Activation of nucleus factor-kappaB (NF-κB) in the dorsal root ganglia (DRG) is critical for development of neuropathic pain. The underlying mechanisms, however, are largely unknown. In the present work we tested if the activation of NF-κB is required for re-expression of Nav1.3, which is important for development of neuropathic pain, in uninjured DRG neurons. We found that intrathecal injection of pyrrolidine dithiocarbamate (PDTC), a NF-κB inhibitor, completely blocked the mechanical allodynia induced by L5 ventral root transection (L5-VRT), when applied 30 min before or 8h after operation, but at 7d after L5-VRT the same manipulation had no effect on established allodynia.

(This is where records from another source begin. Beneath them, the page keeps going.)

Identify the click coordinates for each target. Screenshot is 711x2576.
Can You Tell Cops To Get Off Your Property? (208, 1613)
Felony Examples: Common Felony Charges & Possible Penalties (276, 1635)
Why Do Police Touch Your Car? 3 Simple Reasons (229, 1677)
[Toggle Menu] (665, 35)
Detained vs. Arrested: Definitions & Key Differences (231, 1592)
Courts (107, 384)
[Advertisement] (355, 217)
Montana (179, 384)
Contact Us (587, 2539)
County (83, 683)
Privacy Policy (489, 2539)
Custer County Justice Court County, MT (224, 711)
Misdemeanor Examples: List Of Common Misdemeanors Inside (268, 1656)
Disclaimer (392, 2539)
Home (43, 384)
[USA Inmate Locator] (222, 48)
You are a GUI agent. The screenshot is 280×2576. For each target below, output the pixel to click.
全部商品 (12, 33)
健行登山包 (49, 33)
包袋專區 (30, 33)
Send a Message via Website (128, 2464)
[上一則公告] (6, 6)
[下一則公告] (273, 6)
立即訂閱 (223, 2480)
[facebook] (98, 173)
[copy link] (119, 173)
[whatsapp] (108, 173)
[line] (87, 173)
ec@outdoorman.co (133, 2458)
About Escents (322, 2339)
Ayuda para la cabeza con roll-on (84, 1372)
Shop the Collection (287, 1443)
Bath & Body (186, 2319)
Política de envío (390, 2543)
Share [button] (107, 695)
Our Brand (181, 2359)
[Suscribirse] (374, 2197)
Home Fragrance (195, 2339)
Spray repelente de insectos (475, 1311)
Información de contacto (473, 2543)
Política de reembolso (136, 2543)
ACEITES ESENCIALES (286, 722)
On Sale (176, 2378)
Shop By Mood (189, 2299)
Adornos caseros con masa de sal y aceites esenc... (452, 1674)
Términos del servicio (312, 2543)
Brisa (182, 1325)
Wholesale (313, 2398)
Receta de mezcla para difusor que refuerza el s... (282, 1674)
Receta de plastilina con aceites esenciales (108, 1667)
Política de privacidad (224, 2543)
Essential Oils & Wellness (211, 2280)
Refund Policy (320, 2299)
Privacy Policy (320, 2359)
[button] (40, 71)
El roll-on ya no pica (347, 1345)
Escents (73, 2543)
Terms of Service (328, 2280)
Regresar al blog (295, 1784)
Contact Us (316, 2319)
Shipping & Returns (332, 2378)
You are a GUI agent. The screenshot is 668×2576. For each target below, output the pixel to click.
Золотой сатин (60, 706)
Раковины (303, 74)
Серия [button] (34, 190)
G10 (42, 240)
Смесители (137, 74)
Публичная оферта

Pre-treatment with PDTC also prevented the re-expression of Nav1.3 induced by L5-VRT. As our previous work has shown that up-regulation of tumor necrosis factor-alpha (TNF-α) in DRG is responsible for the re-expression of Nav1.3 in uninjured DRG neurons following L5 ventral root injury, we investigated whether activation of NF-κB is essential for the up-regulation of Nav1.3 by TNF-α. Results showed that application of rat recombinant TNF-α (rrTNF) into the cultured normal adult rat DRG neurons increased the immunoreactive (IR) of Nav1.3 localized mainly around the cell membrane and pre-treatment with PDTC blocked the change dose-dependently. The data suggested that injury to ventral root might lead to neuropathic pain and the re-expression of Nav1.3 in primary sensory neurons by activation of NF-κB.